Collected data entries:
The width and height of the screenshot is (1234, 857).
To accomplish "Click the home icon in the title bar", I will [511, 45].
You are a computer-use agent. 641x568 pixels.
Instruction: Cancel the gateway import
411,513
==
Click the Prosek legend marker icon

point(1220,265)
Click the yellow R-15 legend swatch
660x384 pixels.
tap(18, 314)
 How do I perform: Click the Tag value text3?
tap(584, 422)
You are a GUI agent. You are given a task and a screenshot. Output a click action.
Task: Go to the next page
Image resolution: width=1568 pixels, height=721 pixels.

## [TRY IT]
For each line in the data that holds the word "screenshot", copy the line.

## [EXERCISE ANSWER]
The width and height of the screenshot is (1234, 857).
You are a GUI agent. You are given a task and a screenshot. Output a click action.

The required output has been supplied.